On Wednesday, the Minnesota Department of Commerce announced a major crackdown on credit card skimming at the gas pump. Statewide inspections will soon take place to help stop the problem.

Thieves can install the skimmers both externally or internally from gas pumps. Bottom line: You buy gas, and won’t know that your credit card information has been stolen until those fraudulent charges show up on your statement.

Most of us pull out the plastic to pay for gas, but what you may not know is that thieves may have installed a credit card skimmer on your pump, just inside where customers normally swipe their card.

“Within that is the blue tooth technology where it can be transmitted the information to a laptop that is sitting in a car that is right nearby,” Minnesota Commerce Commissioner Mike Rothman said

Rothman announced that state inspectors will start checking Minnesota’s 52,000 gas pumps not just for pump accuracy, but for credit card skimmers.

Authorities say an external skimmer may look like an extra piece attached to pump’s credit card slot.

“You can try and jiggle it and see if it doesn’t look right,” Rothman said. “If it’s not right, you should let people know.”

Skimmers can also be installed internally.

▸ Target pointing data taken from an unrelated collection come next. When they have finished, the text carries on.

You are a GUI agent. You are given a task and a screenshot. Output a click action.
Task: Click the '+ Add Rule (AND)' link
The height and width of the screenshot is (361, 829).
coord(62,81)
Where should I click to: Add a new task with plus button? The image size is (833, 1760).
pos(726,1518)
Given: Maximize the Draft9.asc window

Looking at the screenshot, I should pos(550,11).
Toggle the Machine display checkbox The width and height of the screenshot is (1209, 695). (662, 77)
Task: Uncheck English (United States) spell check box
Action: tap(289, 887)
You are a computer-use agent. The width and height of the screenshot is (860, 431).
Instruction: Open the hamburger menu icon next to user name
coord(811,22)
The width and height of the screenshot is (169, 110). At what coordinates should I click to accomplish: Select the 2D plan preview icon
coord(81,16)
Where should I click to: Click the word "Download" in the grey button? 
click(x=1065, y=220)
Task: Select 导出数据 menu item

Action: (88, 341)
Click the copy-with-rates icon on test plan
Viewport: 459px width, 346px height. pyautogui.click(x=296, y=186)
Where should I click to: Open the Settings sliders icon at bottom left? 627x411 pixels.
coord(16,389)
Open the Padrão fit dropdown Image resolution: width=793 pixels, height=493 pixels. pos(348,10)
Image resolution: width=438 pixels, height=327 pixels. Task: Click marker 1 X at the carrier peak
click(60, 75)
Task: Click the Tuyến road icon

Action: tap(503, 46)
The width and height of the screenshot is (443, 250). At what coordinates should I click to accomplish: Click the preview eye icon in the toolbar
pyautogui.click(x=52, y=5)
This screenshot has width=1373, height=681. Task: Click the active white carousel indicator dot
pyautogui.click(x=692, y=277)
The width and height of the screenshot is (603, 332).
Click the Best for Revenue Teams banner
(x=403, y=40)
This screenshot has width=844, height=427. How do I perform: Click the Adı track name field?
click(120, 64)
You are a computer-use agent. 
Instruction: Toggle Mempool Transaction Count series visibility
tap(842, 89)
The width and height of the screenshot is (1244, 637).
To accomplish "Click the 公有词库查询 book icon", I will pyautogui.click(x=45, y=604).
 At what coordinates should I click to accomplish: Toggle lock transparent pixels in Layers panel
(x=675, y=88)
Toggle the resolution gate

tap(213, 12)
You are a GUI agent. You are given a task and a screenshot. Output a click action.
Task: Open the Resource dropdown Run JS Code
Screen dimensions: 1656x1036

Many stations now put a small piece of tape on the outside of pumps. If the tape is broken, that means someone may have installed or tried to install an internal skimmer. In January, new anti-skimming software alerted employees at a Bobby & Steve’s in Bloomington to three men trying to install hidden skimmers. Kip Studaker, Operatons Leader at Bobby & Steve’s said,

“As soon as they got it open and disconnected our credit card processor to connect their’s, it sent us an audible alert and it shut down the pump so nothing else could happen,” Bobby & Steve’s operations leader Kip Studaker said.

Those three men, who were from Kentucky, were arrested.

To protect themselves, consumers can: first check their credit card statements.

  • Check credit card statements
  • Check the pump for broken tape or an odd-looking credit card reader
  • To be extra safe, pay inside

The Commerce Commissioner says the department does not know how widespread the problem is, but state inspectors just began checking for skimmers this week, and found two on the first day.